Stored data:
········
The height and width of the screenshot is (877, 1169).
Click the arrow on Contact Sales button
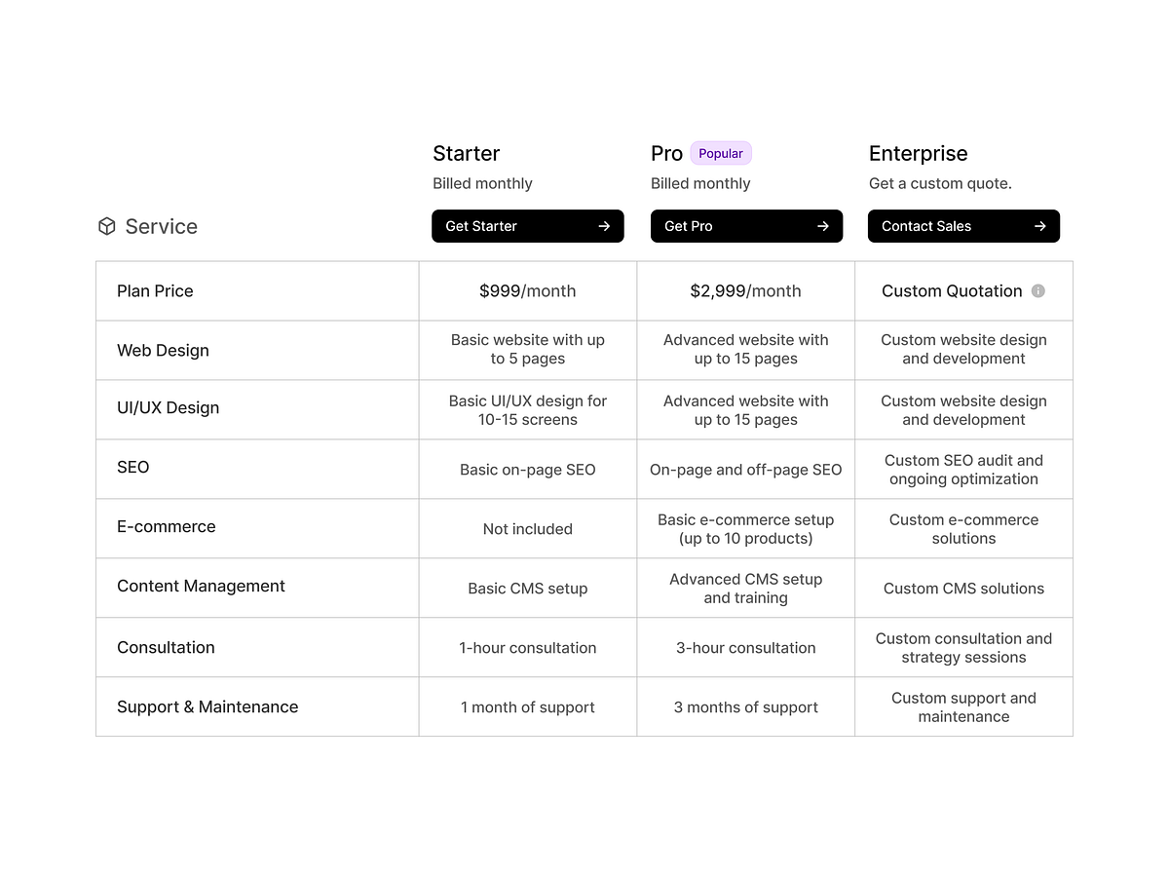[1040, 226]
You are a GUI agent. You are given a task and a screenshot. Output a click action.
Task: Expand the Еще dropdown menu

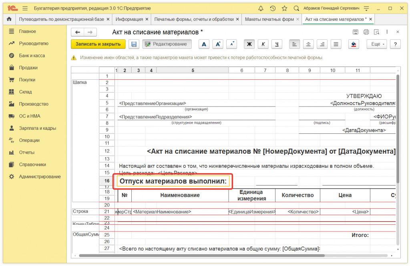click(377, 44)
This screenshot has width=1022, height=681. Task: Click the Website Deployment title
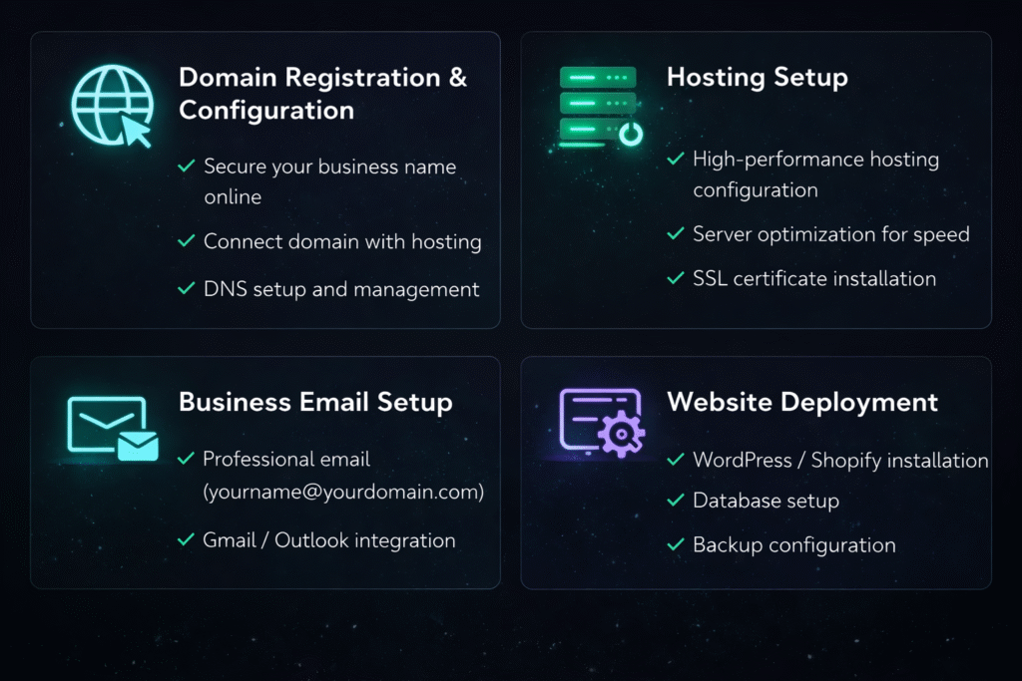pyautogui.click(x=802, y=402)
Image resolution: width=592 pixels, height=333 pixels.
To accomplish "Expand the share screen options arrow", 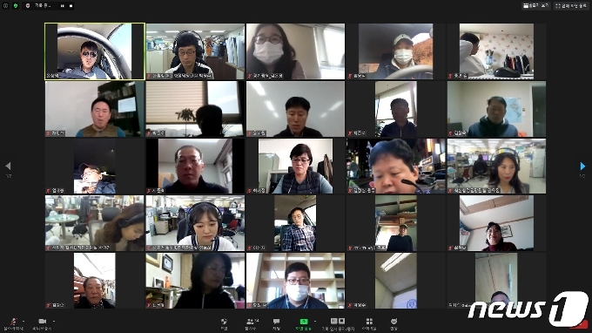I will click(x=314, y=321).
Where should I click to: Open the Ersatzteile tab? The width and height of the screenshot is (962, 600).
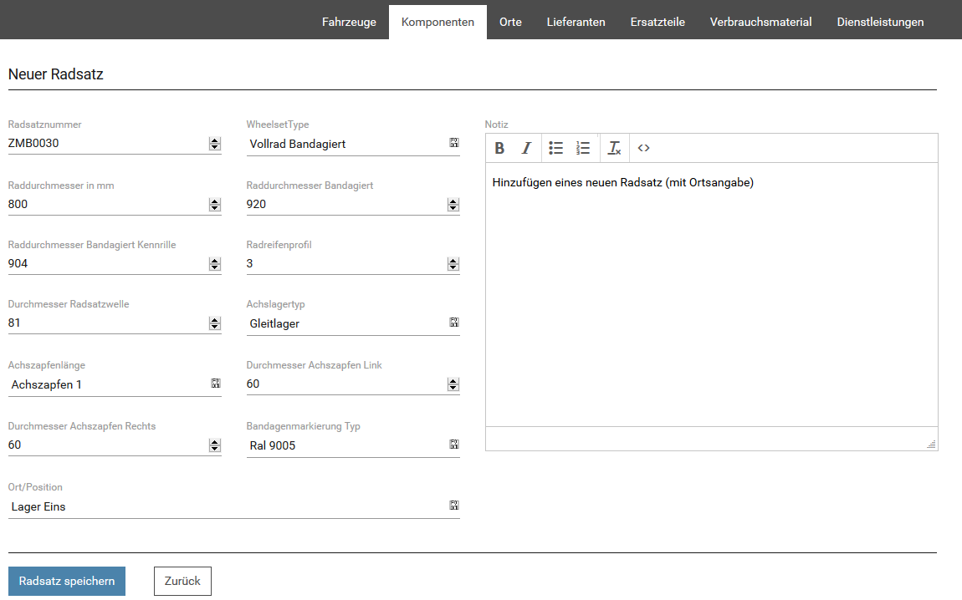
········
-- Task requirements --
I would like the exact lines from the data above, starting with the one that holds "You are a GUI" and going on through the one that holds "Image resolution: width=592", without the pictures.

-- Expected output --
You are a GUI agent. You are given a task and a screenshot. Output a click action.
Task: Expand the Еще dropdown menu

click(377, 44)
This screenshot has width=1022, height=681. Task: Click the Website Deployment title
pyautogui.click(x=802, y=402)
Image resolution: width=592 pixels, height=333 pixels.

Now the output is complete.